-
Notifications
You must be signed in to change notification settings - Fork 39
Quickstart
This page covers simple examples for getting started with Doodad. For more detailed documentation on the API, see Detailed Documentation.
We can very quickly run shell commands using the launch_api
:
import doodad
doodad.run_command(
command='echo helloworld',
)
This command will launch a docker container and execute the command echo helloworld
inside.
Next, we can try running a simple python program which replicates the above behavior. First, we can write the following hello world script:
print('helloworld')
Save this script and remember the filename. We can run this script with the run_python
command:
import doodad
doodad.run_python(
target='path/to/hello_world.py',
)
Likewise, this will start a docker container and run the python script inside.
The hello world programs do not specify any data dependencies, so there is no mechanism for sending or retrieving data from the running script. We can specify these dependencies using "mount" objects. In the next example, let's include a text file and read it.

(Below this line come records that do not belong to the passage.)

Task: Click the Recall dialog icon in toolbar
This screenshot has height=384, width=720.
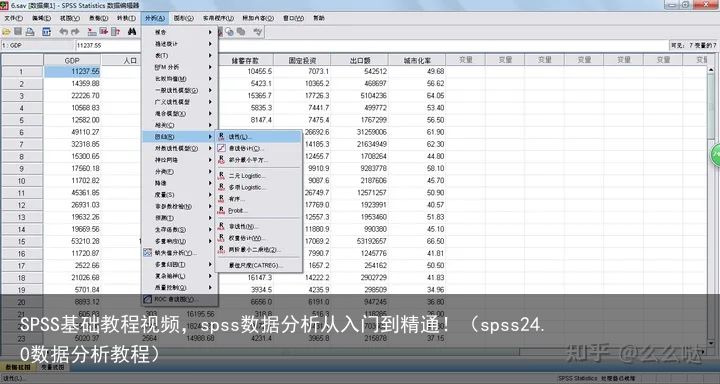Action: tap(46, 32)
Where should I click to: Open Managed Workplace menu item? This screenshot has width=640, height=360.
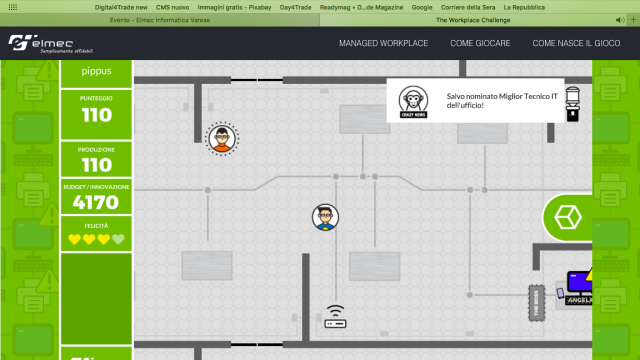point(383,43)
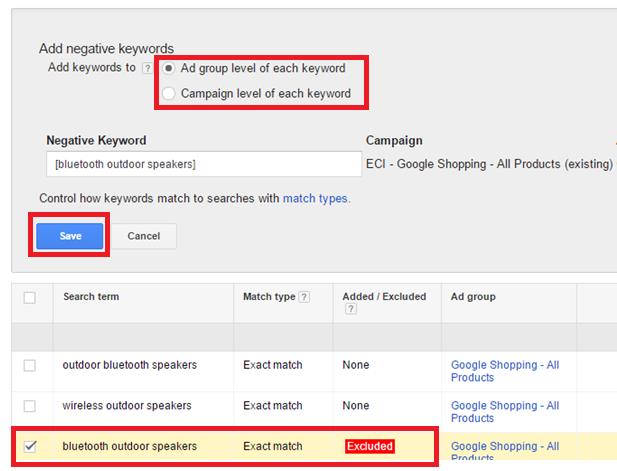Check the outdoor bluetooth speakers row
Viewport: 617px width, 471px height.
pos(30,365)
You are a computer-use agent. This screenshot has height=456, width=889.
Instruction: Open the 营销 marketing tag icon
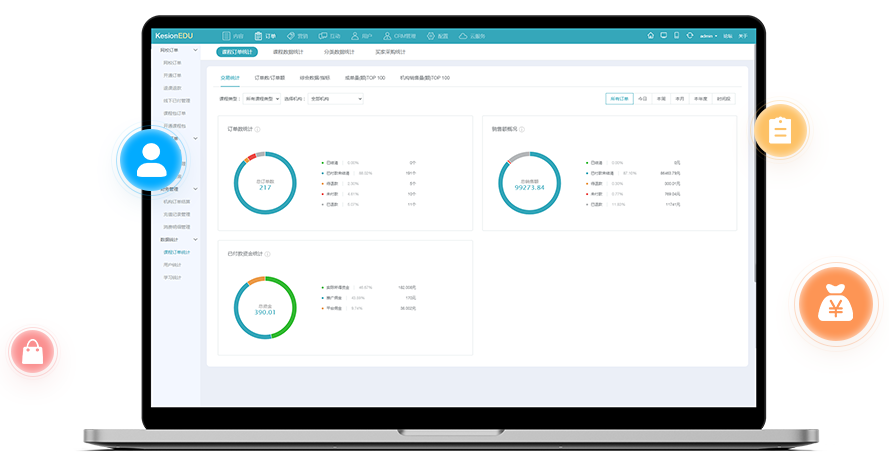(290, 36)
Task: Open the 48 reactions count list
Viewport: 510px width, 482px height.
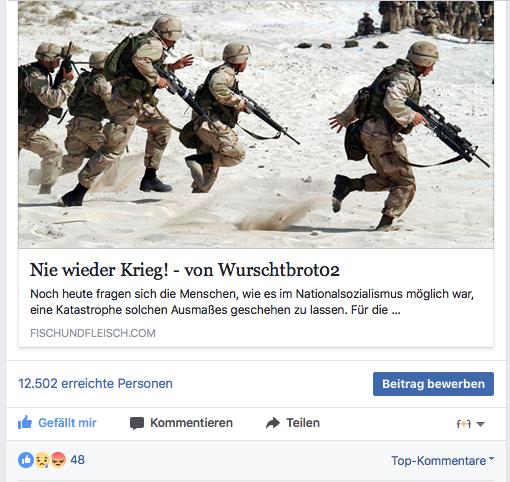Action: coord(77,460)
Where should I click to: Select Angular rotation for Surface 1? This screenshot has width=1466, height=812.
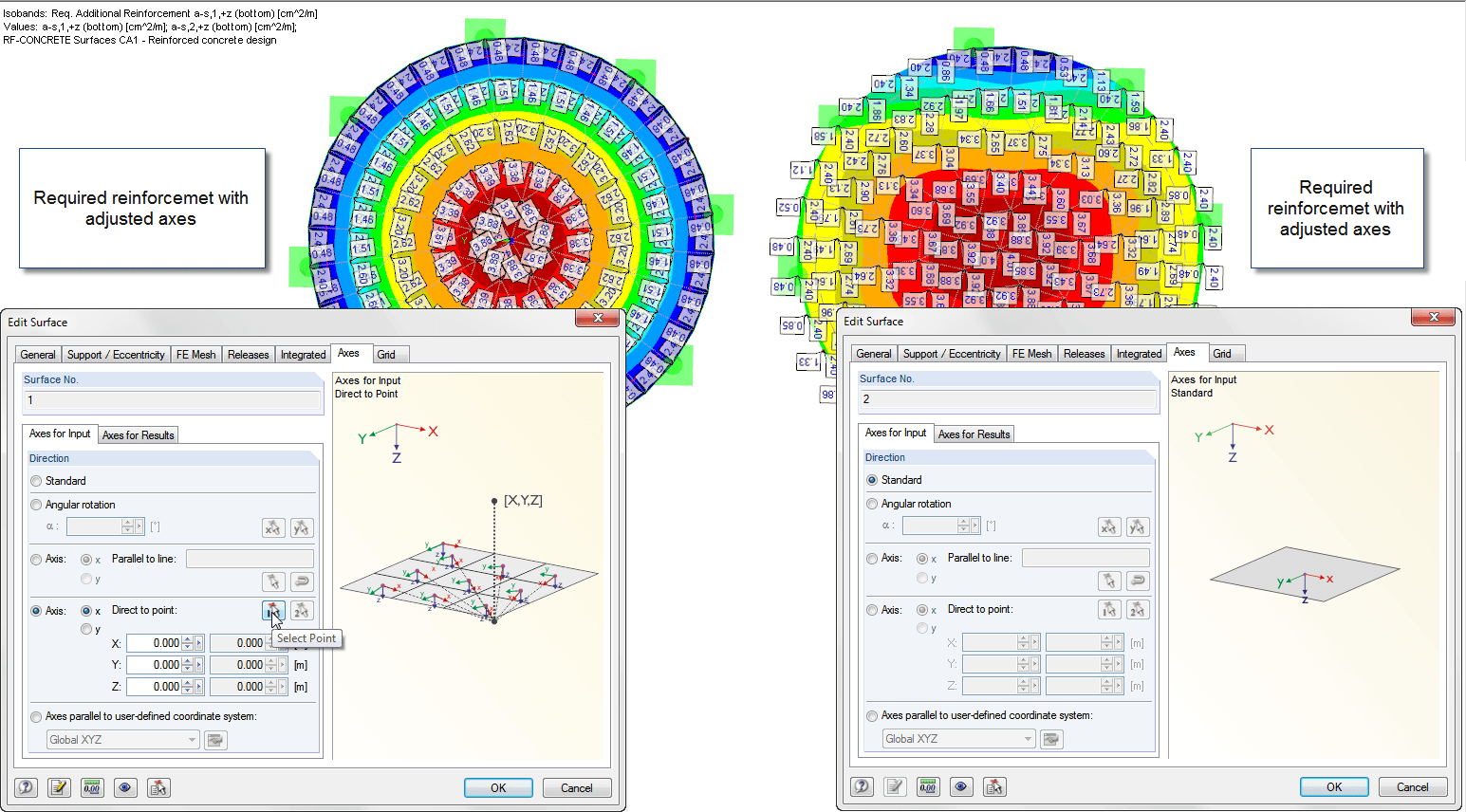click(x=36, y=504)
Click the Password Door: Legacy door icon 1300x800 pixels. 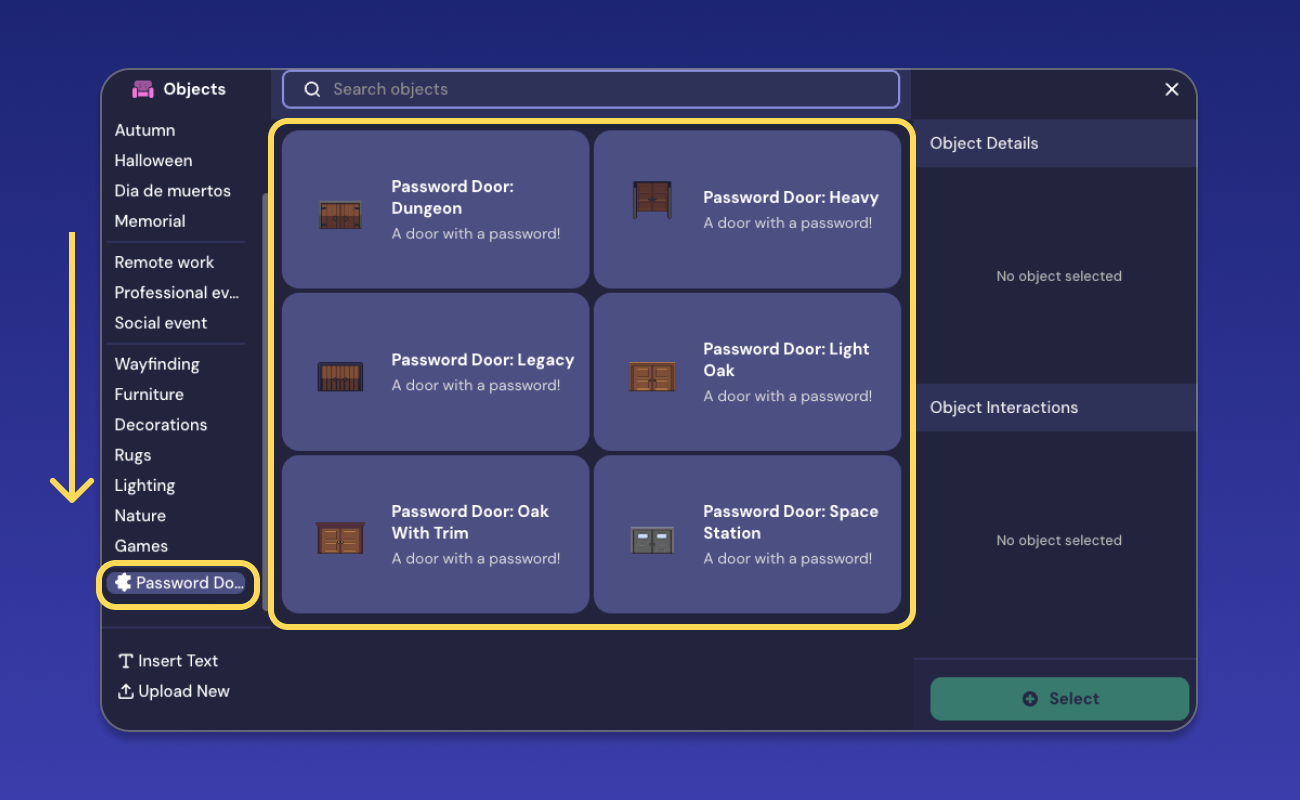340,375
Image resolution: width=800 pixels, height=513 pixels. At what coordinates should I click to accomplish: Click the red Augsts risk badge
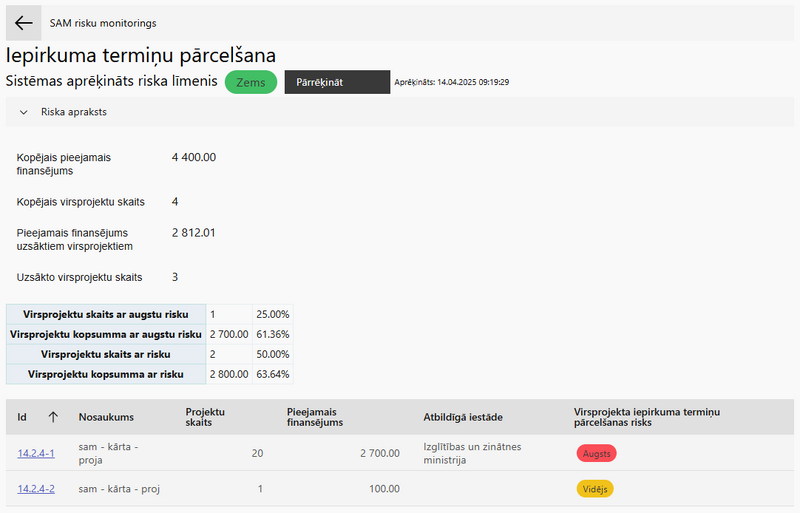[x=596, y=453]
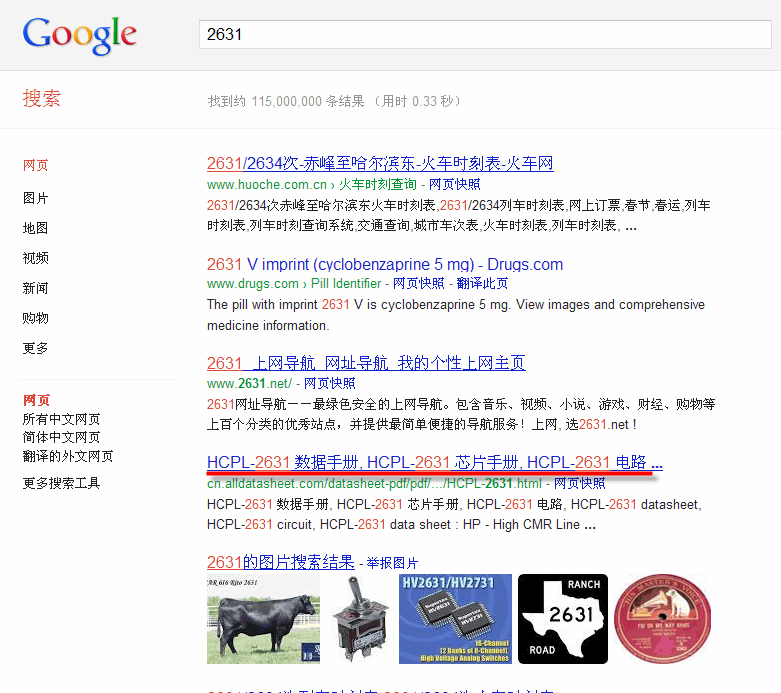Filter by 所有中文网页
781x693 pixels.
pyautogui.click(x=61, y=419)
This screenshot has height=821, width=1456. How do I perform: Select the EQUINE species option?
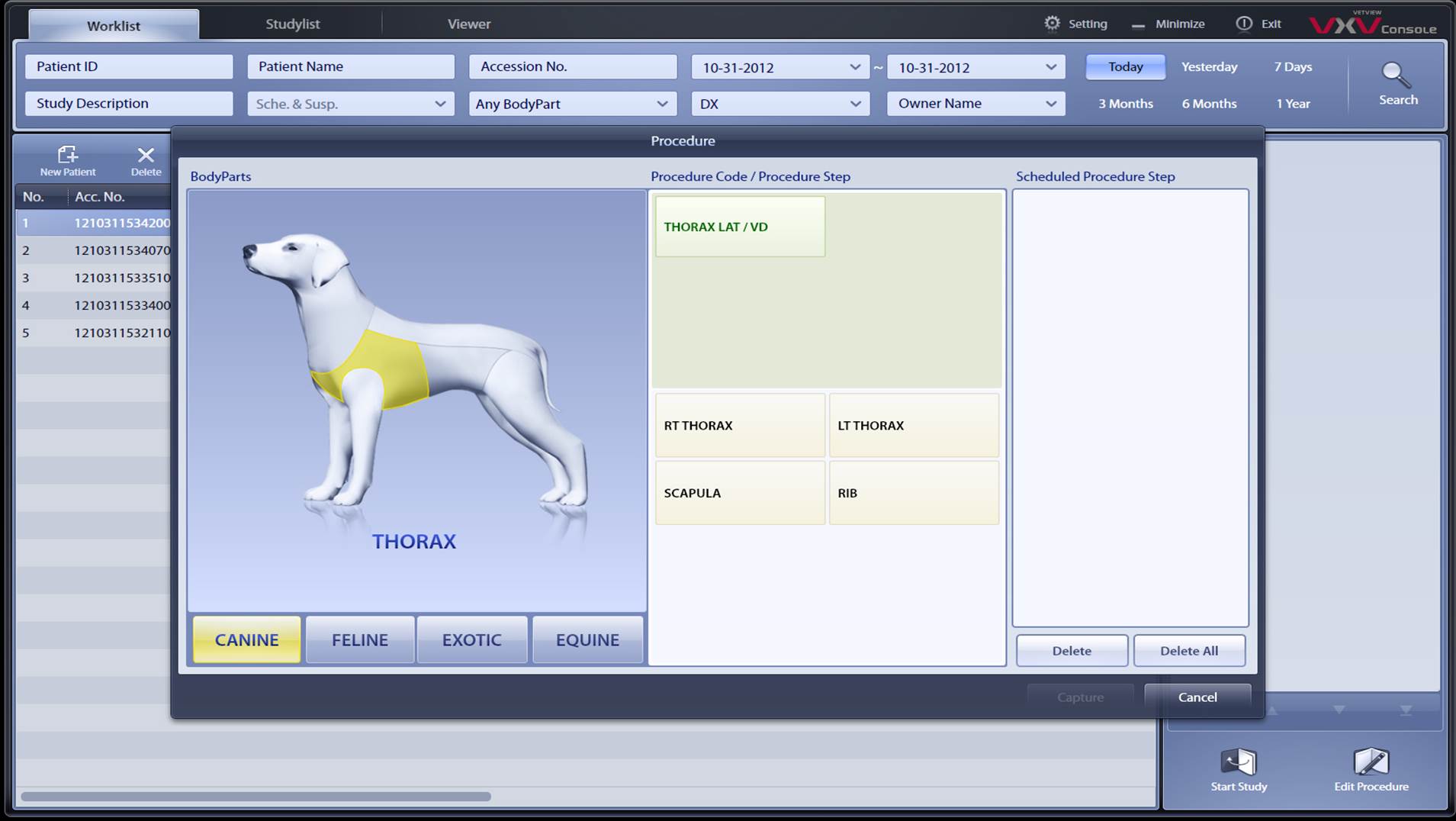(587, 639)
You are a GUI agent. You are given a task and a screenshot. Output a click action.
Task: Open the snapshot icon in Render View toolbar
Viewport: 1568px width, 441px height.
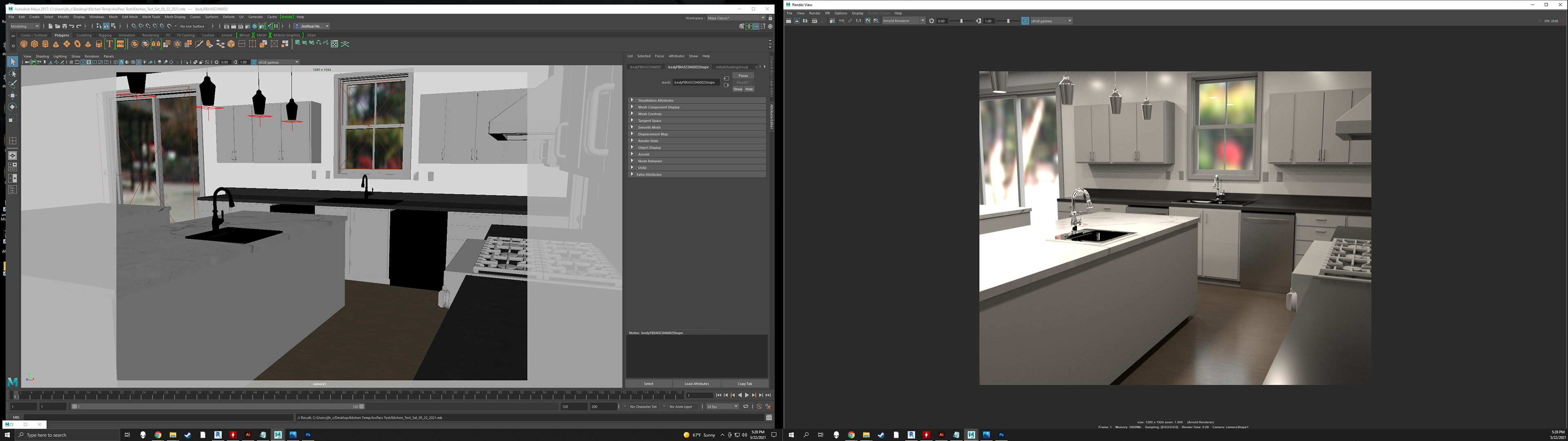point(805,21)
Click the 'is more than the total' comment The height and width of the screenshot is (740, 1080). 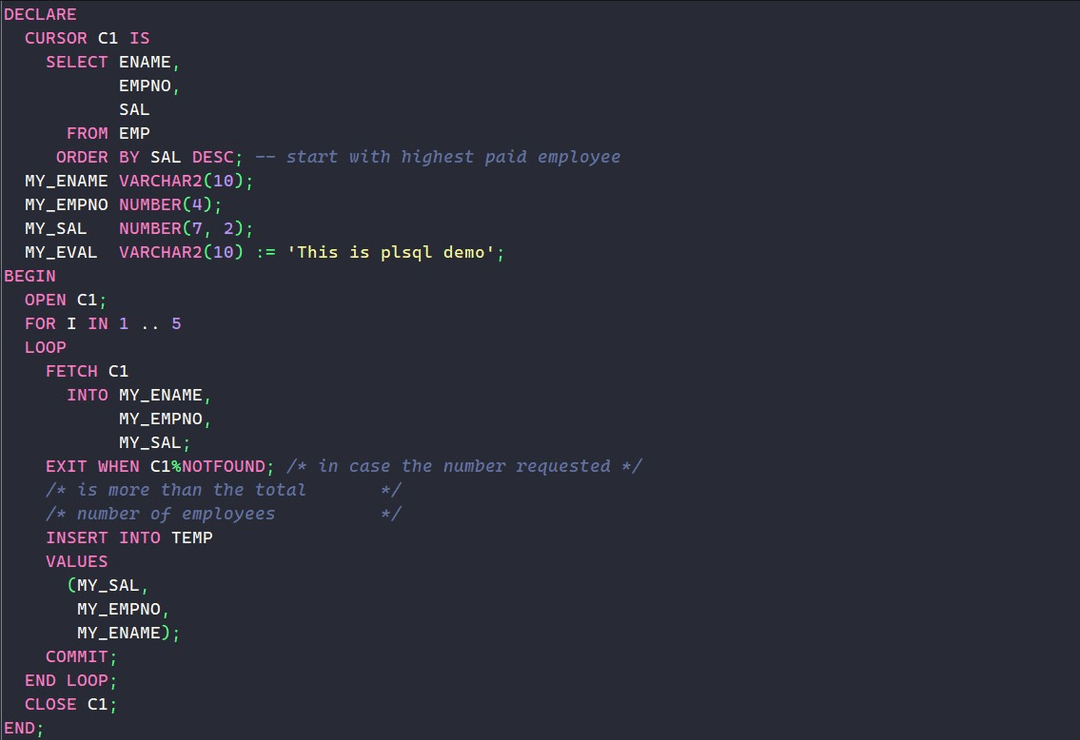[x=191, y=490]
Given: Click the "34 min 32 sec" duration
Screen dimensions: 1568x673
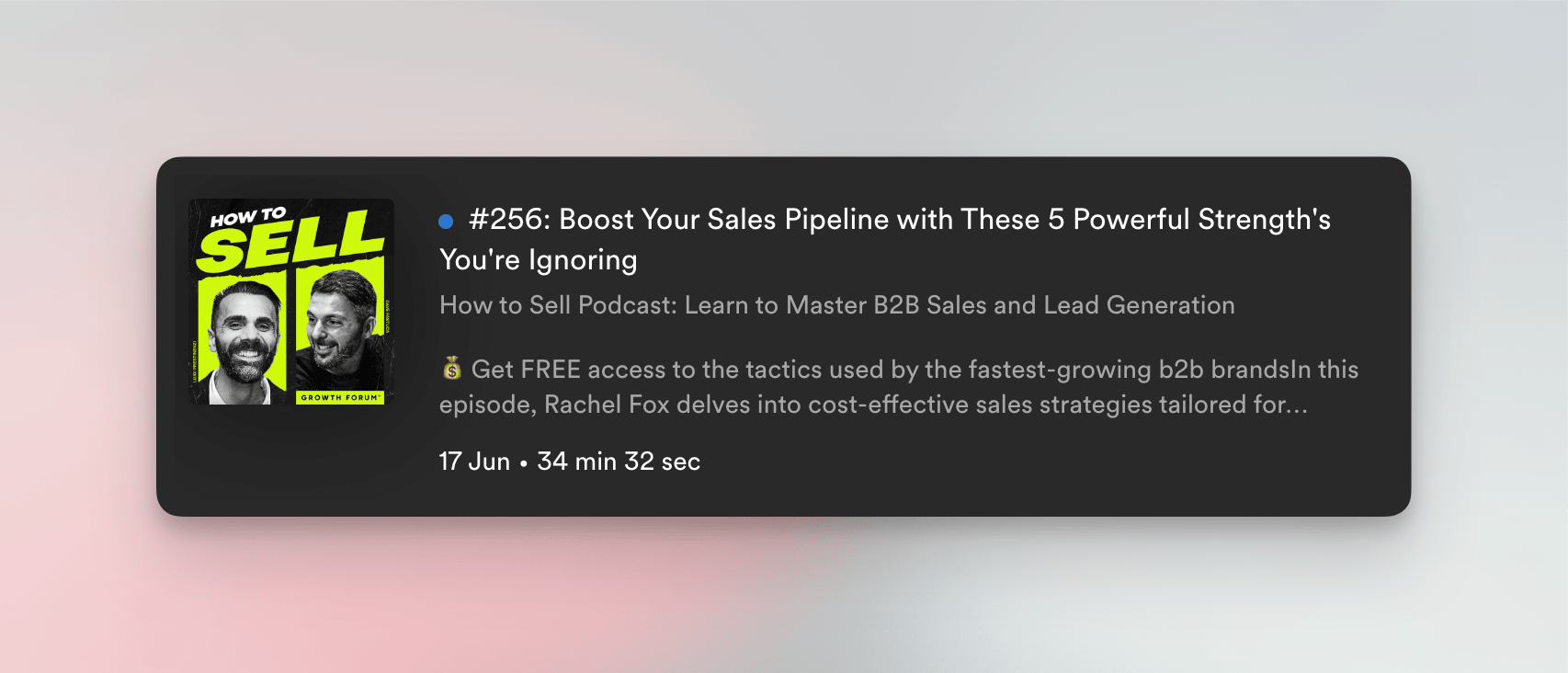Looking at the screenshot, I should click(x=619, y=462).
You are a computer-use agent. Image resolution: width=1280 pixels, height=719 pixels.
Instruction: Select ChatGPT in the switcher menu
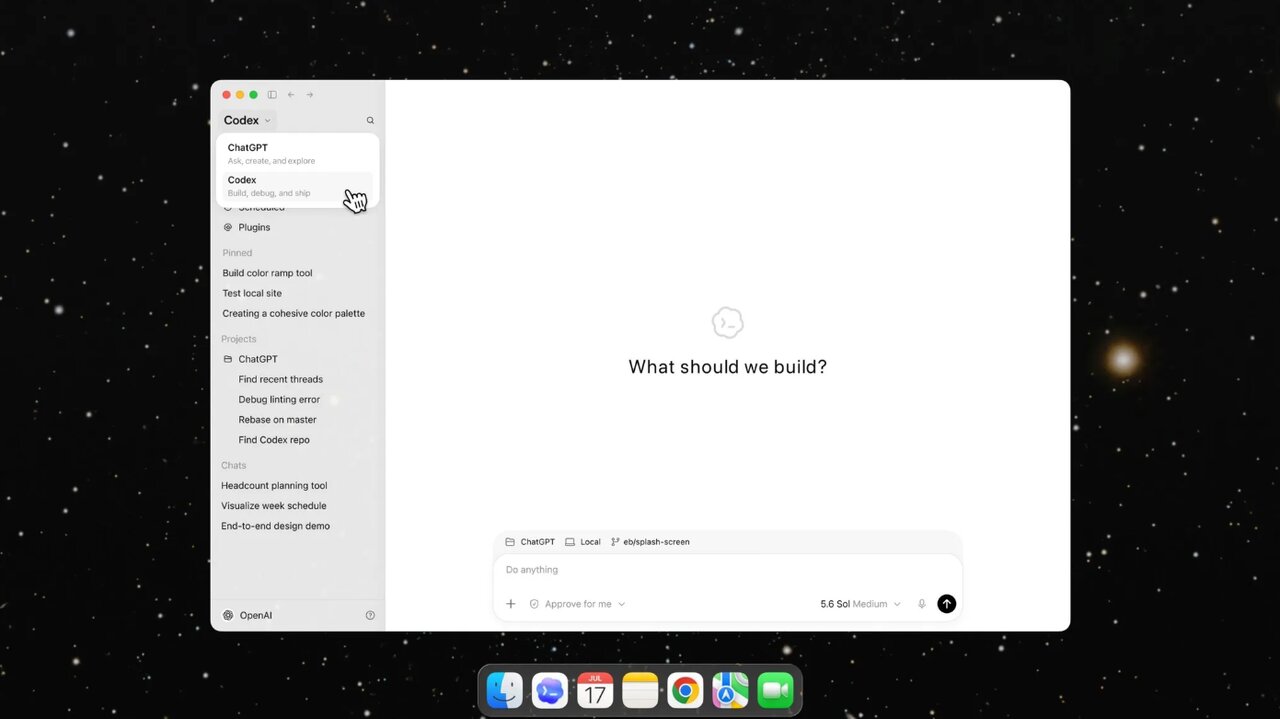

Save the following data as 'foo/secret.txt'
apple
Now, we need tell doodad to specify the 'foo' folder as a dependency. We can do this by creating a MountLocal object:
mnt = doodad.MountLocal(
local_dir='foo',
mount_point='./mymount',
output=False
)
The mount_point argument specified where this folder will be available to the running script.
Now, let us finish writing the script.
import doodad
doodad.run_command(
command='cat ./mymount/secret.txt',
mounts=[mnt]
)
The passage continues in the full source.